• **GIVEN TEXT**

________________________________________

PARKASH SINGH BADAL has hailed the Union Budget for 2018-19 as “farmer friendly”, though farmer associations have voiced a contrary view. What he said about the Finance Minister — “the Budget carries the stamp of (Arun) Jaitley’s concern for farmers in general and for Punjab farmers in particular” — is amusing. It is the same Mr Jaitley who had forced Badal as Chief Minister to take a huge loan before releasing money for foodgrain procurement in 2016.
It is the same Mr Jaitley who had rebuffed Chief Minister Badal’s persistent demand for a Central package for debt-stressed Punjab. And to add insult to injury, the Centre in December 2016 released special assistance of Rs 1,082 crore to four states — Bihar, Odisha, Tamil Nadu and Jammu and Kashmir — leaving out Punjab.
The man who had built a successful career out of “Central discrimination against Punjab” overnight changed his political narrative after Narendra Modi assumed power in 2014, locking up his basket of injustices, including the non-transfer of Chandigarh to Punjab and conditional Central funding of schemes.
The Badals are Modi’s politest and also the most timid allies. Following the “coalition dharma” and maintaining party discipline is understandable and acceptable. What is not acceptable is the selling out of the state’s interests for power.
Other BJP allies speak up when pushed to the wall. Despite sharing the same ideology and playing similar Hindutva politics, Shiv Sena leaders are not Modi bhakts. SAD MPs seldom say anything remotely critical of any Modi policy. Contrast their comments on the Budget with what the Shiv Sena said: “The government which came to power by selling dreams to the nation has once again offered a maze of dreams to the people.”
Andhra Pradesh Chief Minister N Chandrababu Naidu, another trusted BJP ally, has stopped short of pulling out of the alliance after the Union Budget made no mention of promises made in the 2014 Andhra Pradesh Reorganisation Act. An angry TDP MP reflected the mood in the party: “We are at war now, and we will fight to get Andhra’s share of resources from (the) Centre. During the Congress regime, MPs could get a lot of work done but with (the) BJP… they only listen to (the) RSS. Everybody else is left out.”

________________________________________

• **LISTED ENTRIES**
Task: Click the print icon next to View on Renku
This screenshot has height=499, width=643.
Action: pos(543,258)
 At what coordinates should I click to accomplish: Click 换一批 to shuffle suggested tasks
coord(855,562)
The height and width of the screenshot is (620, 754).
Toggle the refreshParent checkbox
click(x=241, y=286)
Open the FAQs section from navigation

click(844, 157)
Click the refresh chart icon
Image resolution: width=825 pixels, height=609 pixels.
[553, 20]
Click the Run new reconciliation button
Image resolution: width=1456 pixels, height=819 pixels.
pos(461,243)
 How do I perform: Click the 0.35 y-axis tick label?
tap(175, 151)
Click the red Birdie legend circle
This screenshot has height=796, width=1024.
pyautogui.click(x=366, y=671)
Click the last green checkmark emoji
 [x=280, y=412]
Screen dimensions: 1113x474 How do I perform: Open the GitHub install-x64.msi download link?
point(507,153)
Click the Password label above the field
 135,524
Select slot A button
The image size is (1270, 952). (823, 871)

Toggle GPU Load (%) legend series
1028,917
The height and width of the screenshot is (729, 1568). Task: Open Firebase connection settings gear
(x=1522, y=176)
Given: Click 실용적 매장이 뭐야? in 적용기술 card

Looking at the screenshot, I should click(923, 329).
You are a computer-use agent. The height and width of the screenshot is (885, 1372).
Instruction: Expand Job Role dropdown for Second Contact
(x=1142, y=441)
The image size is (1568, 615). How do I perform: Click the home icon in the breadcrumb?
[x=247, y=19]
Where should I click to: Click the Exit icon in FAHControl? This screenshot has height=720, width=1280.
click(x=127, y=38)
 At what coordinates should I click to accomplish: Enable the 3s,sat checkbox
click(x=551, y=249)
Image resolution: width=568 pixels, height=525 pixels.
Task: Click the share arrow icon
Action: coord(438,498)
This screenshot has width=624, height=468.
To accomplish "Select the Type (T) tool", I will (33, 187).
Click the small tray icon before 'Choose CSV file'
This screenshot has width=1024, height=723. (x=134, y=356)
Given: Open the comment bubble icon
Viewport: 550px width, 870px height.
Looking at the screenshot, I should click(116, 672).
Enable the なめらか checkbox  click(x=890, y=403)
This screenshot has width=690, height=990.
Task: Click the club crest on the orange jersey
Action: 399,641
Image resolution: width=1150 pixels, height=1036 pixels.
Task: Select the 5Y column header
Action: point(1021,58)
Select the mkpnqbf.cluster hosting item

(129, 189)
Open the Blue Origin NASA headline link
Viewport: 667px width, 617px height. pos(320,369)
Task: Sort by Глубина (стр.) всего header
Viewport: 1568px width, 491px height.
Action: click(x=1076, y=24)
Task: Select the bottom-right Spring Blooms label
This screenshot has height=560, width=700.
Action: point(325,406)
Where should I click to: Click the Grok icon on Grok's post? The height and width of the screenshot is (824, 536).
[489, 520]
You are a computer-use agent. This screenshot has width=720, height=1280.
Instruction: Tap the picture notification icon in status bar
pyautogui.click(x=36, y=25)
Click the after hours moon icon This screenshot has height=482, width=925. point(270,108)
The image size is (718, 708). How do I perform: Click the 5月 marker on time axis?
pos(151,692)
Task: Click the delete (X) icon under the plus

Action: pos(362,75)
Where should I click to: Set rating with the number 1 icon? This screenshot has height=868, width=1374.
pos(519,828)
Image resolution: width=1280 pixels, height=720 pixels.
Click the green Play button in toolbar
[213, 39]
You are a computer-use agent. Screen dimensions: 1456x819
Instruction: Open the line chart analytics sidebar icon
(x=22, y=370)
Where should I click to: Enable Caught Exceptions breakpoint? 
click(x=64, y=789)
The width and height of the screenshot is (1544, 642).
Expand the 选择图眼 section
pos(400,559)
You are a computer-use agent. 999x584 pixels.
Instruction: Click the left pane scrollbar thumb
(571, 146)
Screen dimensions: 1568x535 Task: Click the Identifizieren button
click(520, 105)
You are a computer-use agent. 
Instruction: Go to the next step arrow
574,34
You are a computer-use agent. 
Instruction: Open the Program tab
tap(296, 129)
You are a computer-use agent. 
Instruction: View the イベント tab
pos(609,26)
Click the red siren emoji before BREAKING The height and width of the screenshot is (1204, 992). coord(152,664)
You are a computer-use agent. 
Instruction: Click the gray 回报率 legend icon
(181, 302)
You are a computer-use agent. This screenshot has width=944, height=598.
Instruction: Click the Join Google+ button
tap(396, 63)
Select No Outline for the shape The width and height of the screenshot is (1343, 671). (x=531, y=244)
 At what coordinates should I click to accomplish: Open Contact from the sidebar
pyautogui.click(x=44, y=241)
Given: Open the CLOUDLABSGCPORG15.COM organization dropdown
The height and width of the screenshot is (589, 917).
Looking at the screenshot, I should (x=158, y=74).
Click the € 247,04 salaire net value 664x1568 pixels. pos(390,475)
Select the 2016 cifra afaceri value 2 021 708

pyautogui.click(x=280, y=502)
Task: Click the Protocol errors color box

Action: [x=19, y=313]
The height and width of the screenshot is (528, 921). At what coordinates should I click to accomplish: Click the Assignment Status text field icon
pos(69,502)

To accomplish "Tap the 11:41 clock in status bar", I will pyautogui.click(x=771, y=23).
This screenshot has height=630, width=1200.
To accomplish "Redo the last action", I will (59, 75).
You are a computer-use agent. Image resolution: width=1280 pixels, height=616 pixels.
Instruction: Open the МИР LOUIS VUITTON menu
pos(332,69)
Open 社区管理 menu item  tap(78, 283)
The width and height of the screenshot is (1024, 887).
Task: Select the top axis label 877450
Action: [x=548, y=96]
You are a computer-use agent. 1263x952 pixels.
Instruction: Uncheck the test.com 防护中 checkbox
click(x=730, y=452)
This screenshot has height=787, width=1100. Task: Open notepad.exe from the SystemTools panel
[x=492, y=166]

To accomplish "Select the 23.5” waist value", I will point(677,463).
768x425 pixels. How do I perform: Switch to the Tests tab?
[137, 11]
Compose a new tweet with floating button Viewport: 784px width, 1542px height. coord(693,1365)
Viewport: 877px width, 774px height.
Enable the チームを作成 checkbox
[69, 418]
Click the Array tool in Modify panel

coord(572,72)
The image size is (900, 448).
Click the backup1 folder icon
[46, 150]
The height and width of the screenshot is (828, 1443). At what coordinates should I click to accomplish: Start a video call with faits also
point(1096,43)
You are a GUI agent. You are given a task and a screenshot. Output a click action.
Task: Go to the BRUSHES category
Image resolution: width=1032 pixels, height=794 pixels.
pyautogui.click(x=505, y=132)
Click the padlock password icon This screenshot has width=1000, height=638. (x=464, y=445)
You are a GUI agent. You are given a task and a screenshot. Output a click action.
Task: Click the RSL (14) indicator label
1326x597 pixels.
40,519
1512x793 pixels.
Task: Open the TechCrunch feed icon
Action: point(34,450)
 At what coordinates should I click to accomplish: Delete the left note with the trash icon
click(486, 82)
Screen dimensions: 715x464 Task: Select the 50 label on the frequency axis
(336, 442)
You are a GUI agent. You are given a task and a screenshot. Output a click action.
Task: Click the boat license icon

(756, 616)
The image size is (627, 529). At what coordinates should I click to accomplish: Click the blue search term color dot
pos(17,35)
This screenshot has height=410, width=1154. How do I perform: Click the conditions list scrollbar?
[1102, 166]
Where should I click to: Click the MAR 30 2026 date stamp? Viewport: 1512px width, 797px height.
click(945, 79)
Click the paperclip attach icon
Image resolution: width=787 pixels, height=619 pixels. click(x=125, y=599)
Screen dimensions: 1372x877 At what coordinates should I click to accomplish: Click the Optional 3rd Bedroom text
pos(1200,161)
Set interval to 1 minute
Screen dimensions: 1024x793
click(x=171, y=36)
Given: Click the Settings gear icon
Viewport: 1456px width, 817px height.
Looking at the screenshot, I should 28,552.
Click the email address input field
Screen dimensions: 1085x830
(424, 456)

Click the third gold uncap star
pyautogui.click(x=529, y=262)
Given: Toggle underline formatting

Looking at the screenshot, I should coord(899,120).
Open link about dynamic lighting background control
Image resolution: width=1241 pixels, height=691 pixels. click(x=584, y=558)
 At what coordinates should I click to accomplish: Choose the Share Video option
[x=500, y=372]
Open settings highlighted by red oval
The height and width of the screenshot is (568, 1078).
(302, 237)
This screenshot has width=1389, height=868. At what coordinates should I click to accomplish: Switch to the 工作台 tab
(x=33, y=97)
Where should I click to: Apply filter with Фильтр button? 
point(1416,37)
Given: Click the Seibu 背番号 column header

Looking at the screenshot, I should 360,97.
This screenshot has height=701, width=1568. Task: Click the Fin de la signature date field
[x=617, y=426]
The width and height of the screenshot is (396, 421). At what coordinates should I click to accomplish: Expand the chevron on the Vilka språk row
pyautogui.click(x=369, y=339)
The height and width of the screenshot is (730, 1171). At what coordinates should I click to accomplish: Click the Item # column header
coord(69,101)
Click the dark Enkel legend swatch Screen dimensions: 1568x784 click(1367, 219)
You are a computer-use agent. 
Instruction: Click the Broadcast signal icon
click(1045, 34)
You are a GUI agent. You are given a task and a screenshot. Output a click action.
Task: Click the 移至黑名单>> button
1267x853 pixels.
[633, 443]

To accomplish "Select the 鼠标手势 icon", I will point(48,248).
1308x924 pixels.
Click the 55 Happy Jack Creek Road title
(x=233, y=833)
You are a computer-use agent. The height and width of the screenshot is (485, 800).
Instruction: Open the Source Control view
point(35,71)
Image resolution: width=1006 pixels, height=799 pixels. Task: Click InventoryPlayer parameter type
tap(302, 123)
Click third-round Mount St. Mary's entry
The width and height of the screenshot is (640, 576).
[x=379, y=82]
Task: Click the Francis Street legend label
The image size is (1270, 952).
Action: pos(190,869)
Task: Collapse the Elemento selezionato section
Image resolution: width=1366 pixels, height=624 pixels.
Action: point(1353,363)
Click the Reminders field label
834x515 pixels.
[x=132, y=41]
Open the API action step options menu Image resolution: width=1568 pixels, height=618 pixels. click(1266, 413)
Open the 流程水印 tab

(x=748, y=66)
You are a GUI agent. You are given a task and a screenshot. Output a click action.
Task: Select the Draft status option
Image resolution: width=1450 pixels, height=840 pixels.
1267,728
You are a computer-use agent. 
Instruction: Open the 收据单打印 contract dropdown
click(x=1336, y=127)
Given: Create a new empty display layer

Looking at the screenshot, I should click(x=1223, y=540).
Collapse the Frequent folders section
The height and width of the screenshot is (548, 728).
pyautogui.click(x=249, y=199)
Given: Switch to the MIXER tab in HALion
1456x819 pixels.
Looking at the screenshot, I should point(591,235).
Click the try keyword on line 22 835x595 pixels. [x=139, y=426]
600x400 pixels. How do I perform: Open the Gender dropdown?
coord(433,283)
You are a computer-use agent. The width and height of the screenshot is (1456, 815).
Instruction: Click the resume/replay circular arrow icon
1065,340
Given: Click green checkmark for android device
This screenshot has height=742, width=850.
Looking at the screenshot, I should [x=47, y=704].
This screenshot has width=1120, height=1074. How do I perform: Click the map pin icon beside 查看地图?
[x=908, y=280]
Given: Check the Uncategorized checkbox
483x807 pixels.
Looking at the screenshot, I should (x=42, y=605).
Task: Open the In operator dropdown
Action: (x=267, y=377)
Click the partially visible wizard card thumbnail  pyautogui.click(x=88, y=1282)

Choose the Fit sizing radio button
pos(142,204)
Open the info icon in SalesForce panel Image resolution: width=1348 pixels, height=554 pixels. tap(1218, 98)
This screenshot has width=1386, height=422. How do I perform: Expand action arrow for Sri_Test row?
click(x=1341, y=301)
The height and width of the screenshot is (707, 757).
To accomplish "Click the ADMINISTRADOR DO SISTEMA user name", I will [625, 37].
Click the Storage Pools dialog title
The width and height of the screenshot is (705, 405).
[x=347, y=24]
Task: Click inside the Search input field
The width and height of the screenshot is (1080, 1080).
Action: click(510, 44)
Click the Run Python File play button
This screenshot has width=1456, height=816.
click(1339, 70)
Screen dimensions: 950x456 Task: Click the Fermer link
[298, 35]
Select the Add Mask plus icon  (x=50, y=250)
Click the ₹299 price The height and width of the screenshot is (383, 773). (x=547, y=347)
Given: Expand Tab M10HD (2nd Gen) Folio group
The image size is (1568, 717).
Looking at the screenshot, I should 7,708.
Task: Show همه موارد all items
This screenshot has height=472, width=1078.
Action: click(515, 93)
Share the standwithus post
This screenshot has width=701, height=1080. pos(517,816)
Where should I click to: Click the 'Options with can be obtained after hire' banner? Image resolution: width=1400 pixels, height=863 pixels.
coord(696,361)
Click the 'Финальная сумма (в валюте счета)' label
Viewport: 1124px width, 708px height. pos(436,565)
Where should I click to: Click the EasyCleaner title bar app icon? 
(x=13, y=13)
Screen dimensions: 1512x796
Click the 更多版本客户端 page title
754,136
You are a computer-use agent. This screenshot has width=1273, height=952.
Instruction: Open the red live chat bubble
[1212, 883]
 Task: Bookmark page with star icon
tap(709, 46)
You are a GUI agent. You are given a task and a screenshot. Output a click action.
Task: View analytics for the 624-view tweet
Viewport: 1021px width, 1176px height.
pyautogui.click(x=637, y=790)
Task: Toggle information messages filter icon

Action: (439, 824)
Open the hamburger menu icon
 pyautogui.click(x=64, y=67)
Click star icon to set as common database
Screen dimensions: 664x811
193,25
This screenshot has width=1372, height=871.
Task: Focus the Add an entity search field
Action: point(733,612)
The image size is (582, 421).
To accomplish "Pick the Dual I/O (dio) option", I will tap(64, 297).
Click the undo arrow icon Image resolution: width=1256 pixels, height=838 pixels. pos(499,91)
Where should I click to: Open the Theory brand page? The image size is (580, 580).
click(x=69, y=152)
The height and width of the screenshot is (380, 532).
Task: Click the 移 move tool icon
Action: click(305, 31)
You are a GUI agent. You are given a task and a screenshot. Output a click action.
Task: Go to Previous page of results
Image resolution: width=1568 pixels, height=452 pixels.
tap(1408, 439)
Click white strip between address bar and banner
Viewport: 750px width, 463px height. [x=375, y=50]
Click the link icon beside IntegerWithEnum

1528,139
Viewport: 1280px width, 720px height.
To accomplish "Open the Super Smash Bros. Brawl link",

________________________________________

• **THINGS TO DO**
1 - In the commentary on Badal and the Union Budget, which four states got the special assistance the Centre released in December 2016?
2 - Pick up the commentary on Badal and the Union Budget after its last sentence and keep it going.
The lines have nothing to do with what comes next and can be left alone.

• **PER-TASK ANSWERS**
1 - Bihar, Odisha, Tamil Nadu and Jammu and Kashmir.

2 -
Punjab leaders — Akalis as well as Congressmen — do not allow themselves to get that much agitated if Punjab’s interests are ignored or hurt. Given the Prime Minister’s style of functioning and centralised system of decision-making, the Akalis have no say on any issue of significance. And they seem to have accepted the place assigned to them by the more powerful partner.
This approach has had its consequences. In October 2016 the Badal government was arm-twisted into taking a Rs 31,000-crore loan to clear the Centre-guaranteed bank dues. In April that year the RBI had asked banks to treat the Rs 12,000-crore Punjab loan for food procurement as a bad loan since food stocks of matching value were unavailable.
This caused a political storm. The Badals denied any wrongdoing and instead claimed the Centre owed Rs 26,000 crore to Punjab. Then came Badal’s baffling U-turn. He meekly yielded to an unjust Central demand. How the Rs 12,000-crore initial gap ballooned to warrant a Rs 31,000-crore loan has not been adequately explained either by Badal or Jaitley.
This happened shortly before the procurement season and Badal apparently did not want any trouble. He did not threaten to resign. As was expected, none in the Akali Dal objected to Badal’s anti-Punjab act as he submitted to Jaitley’s blackmail — first clear past Central dues, then get fresh bank money for food procurement.
Consequently, Punjab was saddled with a huge loan for which the state will pay Rs 3,500 crore annual interest for the next 20 years. The “Panth Rattan Fakhr-e-Qaum” tied the coming generation of Punjabis to a loan that was taken to cover up bad governance and corruption.
The voice loudest during the Opposition protest that followed belonged to Sunil Jakhar, who had proclaimed then: “Jaitley helped Punjab hide foodgrain scam”. Now Gurdaspur MP, he raised the issue in his maiden speech in the Lok Sabha on Thursday.
Soon after taking charge, the Amarinder Singh government brought out a White Paper which put the blame for the unwanted burden on “ineffective presentation” of Punjab’s claims by the then SAD-BJP government.
The government also set up an expenditure commission to look into the misuse of state resources in the past 10 years. The commission has suggested a third-party audit to back Punjab’s case and clear Central doubts.
Unless they have disowned the White Paper and the expenditure commission, it is obligatory for the ruling Congressmen to reopen and re-argue the Punjab case. The Chief Minister and the Finance Minister keep talking about the Badals leaving an empty treasury and a huge debt, but have done little so far to stop Punjab’s financial bleeding.
The onus is now on the present government to come out with facts and explain why the original RBI figure of mismatch of Rs 12,000 crore between the money advanced and food procured shot up to Rs 31,000 crore.
The Chief Minister has to do what his government’s White Paper has accused the Badal government of not doing: fix responsibility for the bungling in food procurement. He is welcome to take the “no vendetta politics” excuse to not touch the Akalis in general and the Badals in particular, as is being done on the implication of Congressmen in false police cases. He should, at least, bring to justice officials responsible for the food procurement mess and repair the system where it is broken so that a few years down the line a similar situation does not recur.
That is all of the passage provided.